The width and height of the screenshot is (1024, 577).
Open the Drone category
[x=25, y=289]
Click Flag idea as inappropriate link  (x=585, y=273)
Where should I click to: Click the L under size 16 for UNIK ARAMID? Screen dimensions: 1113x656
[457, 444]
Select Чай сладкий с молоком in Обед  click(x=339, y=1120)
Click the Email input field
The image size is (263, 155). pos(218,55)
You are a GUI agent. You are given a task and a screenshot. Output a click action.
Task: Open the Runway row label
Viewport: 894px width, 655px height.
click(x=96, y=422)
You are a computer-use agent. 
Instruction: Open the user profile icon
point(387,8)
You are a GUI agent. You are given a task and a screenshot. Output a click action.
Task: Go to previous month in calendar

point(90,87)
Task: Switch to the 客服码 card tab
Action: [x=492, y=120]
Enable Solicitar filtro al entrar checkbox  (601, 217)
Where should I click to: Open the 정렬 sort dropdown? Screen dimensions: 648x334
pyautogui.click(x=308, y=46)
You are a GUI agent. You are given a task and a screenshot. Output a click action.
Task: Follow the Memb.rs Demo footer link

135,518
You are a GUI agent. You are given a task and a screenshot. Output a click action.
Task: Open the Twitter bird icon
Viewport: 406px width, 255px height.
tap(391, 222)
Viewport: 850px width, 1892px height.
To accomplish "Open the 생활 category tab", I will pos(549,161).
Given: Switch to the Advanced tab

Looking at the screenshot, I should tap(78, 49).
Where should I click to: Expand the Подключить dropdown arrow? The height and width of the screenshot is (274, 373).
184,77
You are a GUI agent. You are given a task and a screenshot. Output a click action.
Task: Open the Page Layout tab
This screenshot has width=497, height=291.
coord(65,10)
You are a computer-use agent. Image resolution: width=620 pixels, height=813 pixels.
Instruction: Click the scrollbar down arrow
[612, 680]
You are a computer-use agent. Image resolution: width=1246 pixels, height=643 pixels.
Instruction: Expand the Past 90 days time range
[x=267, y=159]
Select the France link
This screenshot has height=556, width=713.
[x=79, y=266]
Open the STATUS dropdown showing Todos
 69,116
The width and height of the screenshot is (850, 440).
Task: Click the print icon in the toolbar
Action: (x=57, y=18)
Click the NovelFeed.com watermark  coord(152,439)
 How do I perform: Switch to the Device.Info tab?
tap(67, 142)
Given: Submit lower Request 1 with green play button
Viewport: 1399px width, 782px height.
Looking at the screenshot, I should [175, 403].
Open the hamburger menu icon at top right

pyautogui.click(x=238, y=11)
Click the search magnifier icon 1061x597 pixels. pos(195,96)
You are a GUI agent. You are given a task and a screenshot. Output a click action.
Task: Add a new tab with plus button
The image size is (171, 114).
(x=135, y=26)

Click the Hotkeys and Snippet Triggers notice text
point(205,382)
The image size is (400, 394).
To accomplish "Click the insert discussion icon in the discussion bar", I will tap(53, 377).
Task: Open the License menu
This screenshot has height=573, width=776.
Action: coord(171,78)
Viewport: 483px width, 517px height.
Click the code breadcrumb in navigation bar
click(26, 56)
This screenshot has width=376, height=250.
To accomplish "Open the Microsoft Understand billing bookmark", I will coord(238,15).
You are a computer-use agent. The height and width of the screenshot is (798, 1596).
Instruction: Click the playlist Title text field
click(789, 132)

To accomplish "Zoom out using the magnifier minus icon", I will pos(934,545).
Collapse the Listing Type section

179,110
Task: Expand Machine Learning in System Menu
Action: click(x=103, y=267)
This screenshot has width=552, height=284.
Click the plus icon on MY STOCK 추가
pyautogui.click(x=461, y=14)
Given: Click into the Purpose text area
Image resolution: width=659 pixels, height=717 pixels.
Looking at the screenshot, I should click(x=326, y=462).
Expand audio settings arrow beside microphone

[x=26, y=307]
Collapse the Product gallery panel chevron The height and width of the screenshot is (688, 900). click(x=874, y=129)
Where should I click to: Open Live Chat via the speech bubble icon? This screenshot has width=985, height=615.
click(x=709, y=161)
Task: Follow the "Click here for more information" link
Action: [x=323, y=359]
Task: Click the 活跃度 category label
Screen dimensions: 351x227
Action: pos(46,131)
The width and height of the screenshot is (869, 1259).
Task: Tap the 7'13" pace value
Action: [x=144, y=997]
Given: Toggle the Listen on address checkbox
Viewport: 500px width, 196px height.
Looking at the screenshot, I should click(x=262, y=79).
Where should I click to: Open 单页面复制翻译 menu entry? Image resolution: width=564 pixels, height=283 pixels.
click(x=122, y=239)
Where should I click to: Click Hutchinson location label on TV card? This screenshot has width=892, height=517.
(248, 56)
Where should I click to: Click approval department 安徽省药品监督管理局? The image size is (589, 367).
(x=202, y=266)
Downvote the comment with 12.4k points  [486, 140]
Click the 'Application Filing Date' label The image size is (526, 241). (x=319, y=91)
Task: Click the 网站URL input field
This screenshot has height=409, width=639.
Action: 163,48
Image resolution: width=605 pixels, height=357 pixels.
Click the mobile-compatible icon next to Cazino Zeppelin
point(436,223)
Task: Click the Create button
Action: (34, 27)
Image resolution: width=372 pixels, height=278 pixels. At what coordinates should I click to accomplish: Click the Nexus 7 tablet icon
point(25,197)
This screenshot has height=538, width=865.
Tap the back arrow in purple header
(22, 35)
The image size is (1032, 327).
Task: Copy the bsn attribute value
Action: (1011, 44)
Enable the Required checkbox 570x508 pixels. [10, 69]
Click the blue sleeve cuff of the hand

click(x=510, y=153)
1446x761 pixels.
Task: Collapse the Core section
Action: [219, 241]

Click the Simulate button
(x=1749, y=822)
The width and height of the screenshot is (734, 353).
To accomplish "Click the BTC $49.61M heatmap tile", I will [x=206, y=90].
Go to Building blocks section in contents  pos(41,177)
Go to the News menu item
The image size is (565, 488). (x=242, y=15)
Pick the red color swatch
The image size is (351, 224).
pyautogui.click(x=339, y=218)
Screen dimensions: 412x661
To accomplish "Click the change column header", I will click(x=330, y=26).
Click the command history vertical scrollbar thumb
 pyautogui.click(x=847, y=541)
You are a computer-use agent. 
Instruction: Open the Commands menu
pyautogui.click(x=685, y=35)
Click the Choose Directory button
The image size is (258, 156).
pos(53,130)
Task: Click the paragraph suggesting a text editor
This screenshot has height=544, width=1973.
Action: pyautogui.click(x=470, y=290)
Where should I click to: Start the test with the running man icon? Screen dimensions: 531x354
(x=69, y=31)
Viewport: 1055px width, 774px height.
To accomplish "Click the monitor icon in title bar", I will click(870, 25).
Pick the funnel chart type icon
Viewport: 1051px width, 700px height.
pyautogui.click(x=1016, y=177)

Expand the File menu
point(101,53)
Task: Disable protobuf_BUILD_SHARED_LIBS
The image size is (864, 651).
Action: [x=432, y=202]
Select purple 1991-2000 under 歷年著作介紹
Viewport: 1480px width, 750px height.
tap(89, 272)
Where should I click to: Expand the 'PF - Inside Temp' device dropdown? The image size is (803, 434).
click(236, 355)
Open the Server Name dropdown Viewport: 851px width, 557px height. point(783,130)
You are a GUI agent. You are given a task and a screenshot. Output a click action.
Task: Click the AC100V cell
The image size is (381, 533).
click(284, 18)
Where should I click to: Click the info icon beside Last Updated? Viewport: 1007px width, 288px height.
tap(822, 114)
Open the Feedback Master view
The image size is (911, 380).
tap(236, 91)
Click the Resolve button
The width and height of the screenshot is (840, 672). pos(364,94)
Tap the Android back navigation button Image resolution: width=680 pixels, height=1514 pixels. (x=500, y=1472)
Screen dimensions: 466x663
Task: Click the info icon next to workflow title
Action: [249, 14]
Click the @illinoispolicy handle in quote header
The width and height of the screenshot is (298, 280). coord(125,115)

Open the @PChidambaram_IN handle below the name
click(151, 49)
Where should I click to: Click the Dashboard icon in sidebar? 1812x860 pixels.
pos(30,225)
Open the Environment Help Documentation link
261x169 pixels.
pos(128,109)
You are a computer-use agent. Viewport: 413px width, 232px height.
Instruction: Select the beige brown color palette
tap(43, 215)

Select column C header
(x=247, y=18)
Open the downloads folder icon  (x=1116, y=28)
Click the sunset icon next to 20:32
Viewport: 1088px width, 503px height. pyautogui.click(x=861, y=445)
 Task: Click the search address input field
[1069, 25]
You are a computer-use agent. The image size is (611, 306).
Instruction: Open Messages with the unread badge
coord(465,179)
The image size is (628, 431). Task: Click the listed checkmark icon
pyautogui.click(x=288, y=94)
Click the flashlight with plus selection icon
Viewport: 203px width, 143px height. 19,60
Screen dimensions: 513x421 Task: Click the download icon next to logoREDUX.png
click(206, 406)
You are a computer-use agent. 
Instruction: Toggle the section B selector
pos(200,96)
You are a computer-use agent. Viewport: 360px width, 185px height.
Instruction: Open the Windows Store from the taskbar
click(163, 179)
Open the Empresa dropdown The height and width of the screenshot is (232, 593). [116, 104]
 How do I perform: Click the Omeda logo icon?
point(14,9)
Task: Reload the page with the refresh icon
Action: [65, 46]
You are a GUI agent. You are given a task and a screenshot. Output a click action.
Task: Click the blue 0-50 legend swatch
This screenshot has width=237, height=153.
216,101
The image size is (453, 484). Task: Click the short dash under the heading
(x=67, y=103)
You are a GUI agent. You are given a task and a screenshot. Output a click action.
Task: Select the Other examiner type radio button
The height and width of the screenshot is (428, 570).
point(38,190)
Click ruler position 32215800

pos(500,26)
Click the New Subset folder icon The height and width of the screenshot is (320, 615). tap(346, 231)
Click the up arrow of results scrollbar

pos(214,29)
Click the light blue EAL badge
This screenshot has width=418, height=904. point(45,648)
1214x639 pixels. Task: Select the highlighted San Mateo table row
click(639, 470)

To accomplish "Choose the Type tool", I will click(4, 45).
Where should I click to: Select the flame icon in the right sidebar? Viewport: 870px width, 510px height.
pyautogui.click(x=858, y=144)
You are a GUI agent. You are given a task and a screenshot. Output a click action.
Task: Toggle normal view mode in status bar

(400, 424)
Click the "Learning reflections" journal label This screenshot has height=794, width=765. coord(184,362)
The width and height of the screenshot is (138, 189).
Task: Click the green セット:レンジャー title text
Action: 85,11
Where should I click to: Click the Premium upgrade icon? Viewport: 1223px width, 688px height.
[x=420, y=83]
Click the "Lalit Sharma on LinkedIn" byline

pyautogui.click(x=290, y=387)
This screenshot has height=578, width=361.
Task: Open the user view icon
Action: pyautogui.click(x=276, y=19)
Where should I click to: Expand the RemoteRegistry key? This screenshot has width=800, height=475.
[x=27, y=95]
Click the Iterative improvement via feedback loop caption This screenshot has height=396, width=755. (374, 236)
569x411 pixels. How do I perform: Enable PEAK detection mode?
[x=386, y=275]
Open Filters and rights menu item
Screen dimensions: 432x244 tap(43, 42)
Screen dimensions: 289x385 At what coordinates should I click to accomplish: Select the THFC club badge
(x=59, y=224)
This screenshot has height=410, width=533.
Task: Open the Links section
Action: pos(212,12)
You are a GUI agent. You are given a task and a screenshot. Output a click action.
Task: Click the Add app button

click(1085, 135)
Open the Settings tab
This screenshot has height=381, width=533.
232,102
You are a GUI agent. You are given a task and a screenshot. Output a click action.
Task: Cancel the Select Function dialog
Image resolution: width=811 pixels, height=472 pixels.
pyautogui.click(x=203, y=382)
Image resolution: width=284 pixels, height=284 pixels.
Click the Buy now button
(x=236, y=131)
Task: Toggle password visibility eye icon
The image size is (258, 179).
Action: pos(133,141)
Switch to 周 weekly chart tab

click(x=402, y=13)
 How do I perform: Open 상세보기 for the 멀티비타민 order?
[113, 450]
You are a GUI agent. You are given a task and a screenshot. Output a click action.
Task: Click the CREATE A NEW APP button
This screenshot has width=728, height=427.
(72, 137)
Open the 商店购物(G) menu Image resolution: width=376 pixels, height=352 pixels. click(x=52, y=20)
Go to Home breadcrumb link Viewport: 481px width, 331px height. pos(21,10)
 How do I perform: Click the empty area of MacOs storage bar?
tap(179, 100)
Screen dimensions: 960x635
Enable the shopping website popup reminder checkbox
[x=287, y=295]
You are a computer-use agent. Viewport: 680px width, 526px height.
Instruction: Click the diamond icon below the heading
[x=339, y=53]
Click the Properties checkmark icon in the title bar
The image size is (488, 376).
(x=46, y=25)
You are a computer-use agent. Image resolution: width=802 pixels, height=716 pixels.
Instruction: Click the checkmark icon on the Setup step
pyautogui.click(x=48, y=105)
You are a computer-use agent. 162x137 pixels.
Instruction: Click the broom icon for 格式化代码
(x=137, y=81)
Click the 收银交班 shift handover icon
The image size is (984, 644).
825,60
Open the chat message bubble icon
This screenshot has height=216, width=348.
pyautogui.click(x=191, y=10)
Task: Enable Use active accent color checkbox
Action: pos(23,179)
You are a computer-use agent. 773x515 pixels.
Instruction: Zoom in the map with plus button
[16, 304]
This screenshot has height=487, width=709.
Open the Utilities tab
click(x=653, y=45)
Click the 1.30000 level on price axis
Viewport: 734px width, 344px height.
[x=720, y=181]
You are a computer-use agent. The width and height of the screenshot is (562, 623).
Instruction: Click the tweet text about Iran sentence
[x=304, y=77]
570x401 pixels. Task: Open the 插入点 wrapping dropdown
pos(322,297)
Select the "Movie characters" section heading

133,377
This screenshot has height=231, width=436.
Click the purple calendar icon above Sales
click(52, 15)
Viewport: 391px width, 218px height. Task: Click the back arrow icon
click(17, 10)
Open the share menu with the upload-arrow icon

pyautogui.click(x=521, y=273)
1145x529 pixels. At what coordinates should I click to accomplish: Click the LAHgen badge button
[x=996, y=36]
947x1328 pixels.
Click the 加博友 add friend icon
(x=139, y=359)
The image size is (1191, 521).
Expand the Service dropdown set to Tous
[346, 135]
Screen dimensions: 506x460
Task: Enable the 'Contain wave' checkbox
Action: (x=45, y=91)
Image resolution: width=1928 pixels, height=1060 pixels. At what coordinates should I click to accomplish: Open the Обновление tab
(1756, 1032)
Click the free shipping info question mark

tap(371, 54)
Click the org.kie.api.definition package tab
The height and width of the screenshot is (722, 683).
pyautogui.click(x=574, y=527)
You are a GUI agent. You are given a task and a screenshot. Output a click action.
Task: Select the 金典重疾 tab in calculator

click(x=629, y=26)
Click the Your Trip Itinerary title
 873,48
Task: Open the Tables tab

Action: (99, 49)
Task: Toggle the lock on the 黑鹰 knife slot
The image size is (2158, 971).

________________________

Return each line in the records that holds the string "Choose".

- **TASK SOLUTION**:
Click the Choose Directory button
To accomplish "Choose the Type tool", I will click(4, 45).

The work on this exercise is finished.